Et les forces du général Burhane ont même, selon la direction provinciale du ministère de la Santé, attaqué des hôpitaux de la capitale. Une version contestée par la police qui nie avoir ouvert le feu sur les manifestants et dit avoir enregistré, selon la télévision nationale, "39 blessés graves" parmi ses rangs.

Sur Twitter, l'ambassade des États-Unis à Khartoum a elle condamné l'usage "excessif de la force".

Barrages, ponts bloqués

Dès les premières heures du matin, soldats et paramilitaires des Forces de soutien rapide (RSF) s'étaient positionnés en masse à Khartoum, installant des barrages volants pour empêcher les rassemblements et bloquer les ponts reliant le centre de Khartoum aux banlieues.

Malgré ces obstacles, des cortèges sont partis de nombreux quartiers aux cris de "Non au pouvoir militaire" et "À bas le Conseil" de souveraineté dirigé par le général Abdel Fattah al-Burhane, auteur du coup d'État. Dans l'est du pays, une foule de manifestants a défilé dans les rues, selon des correspondants de l'AFP sur place.

Depuis le coup d'État, 15 personnes ont été tuées et plus de 300 blessées dans la répression des manifestations, selon un bilan établi par des médecins avant cette nouvelle journée de mobilisation. Des centaines d'opposants et des militants ont été arrêtés, d'après les syndicats et autres associations prodémocratie.

Réinstallation du Conseil de la souveraineté

Avec son coup de force, le général Abdel Fattah al-Burhane a rebattu les cartes d'une transition qui battait de l'aile depuis des mois. Il a fait rafler la quasi-totalité des civils au sein du pouvoir et mis un point final à l'union sacrée entre civils et militaires qui avait clos trente ans de dictature Béchir.

Jeudi, il a acté la rupture avec la réinstallation et la réforme du Conseil de souveraineté, plus haute autorité de la transition depuis la destitution, sous la pression de la rue, du président Omar el-Béchir en 2019, qu'il avait dissous le 25 octobre.

Il a ainsi reconduit des militaires au sein du Conseil et nommé des civils apolitiques en remplacement des partisans d'un transfert complet du pouvoir aux civils.

Avec son second, le général Mohammed Hamdane Daglo, chef des RSF et accusé d'exactions graves, ils se sont engagés à "des élections libres et transparentes" à l'été 2023. Des promesses qui n'ont pas apaisé l'opposition, alors que le retour en arrière est tangible.

Lors du putsch, le général Burhane a suspendu des articles de la déclaration constitutionnelle censée encadrer la transition jusqu'aux élections.

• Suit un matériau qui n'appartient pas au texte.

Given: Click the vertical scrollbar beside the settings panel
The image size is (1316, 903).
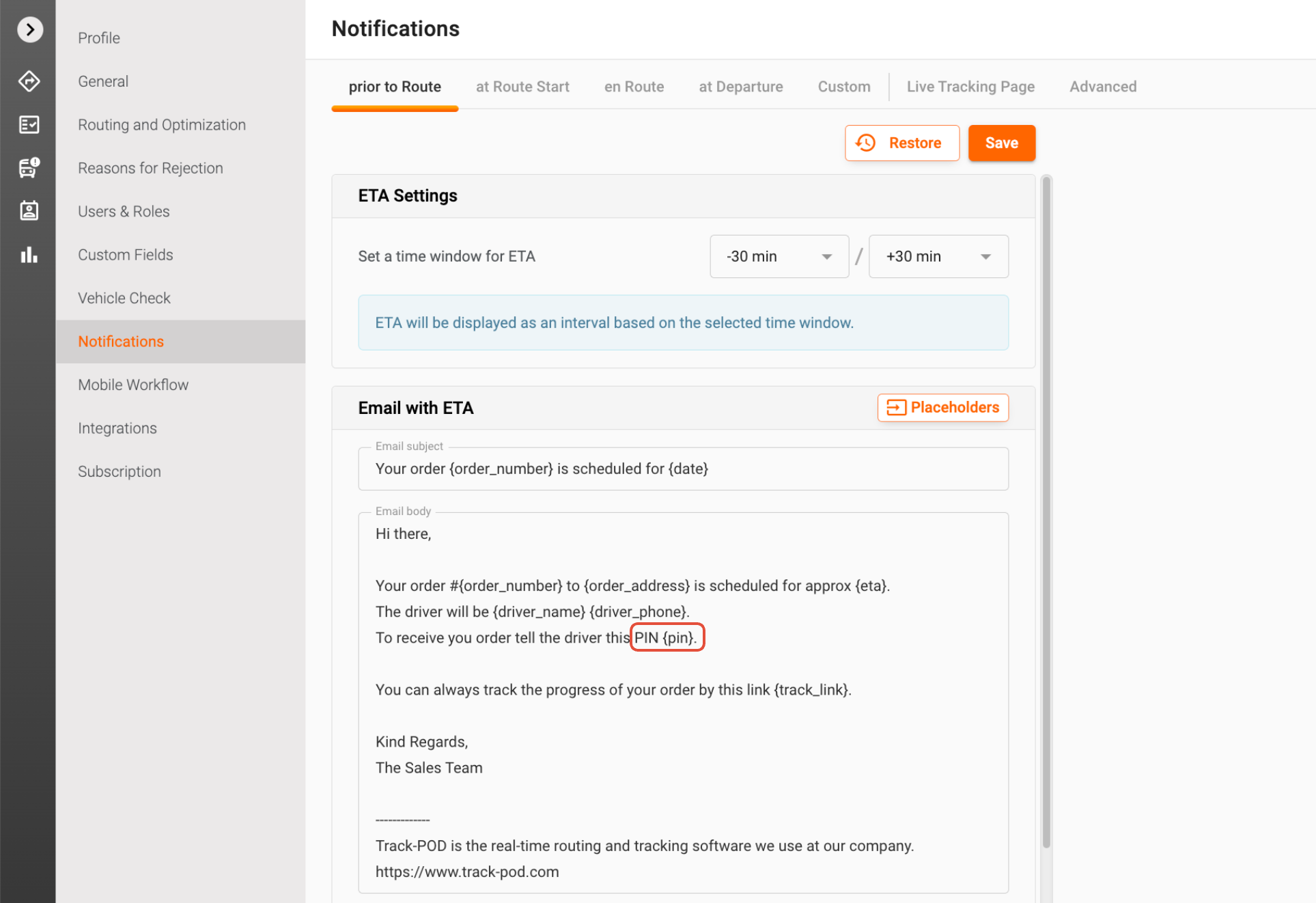Looking at the screenshot, I should click(x=1046, y=512).
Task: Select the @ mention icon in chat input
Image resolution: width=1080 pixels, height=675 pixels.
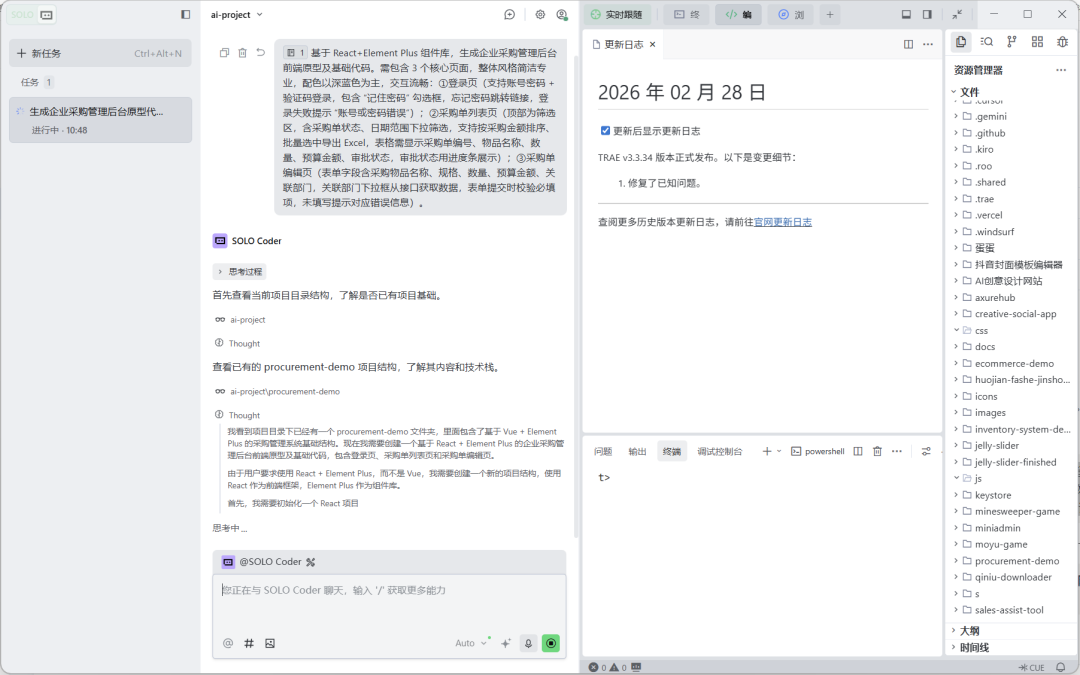Action: pyautogui.click(x=228, y=643)
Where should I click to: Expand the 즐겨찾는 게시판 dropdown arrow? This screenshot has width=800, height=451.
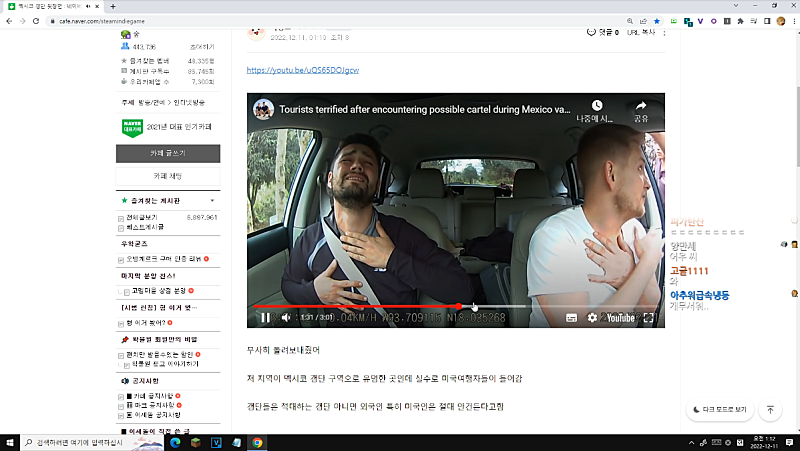[x=211, y=201]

Il les a réintroduits, jeudi, mais après en avoir retiré toutes les mentions faites des Forces de la liberté et du changement (FLC), bloc civil né de la révolte populaire de 2019.

Pour Volker Perthes, émissaire de l'ONU au Soudan, "la nomination unilatérale du Conseil de souveraineté rend beaucoup plus difficile un retour aux engagements constitutionnels" de 2019.

L'armée n'a libéré que quatre ministres arrêtés lors du putsch, et le Premier ministre renversé, Abdallah Hamdok, demeure en résidence surveillée. 

Face aux appels de la communauté internationale à un retour au gouvernement civil d'avant-25 octobre, le général Burhane promet depuis plusieurs jours la formation "imminente" d'un gouvernement.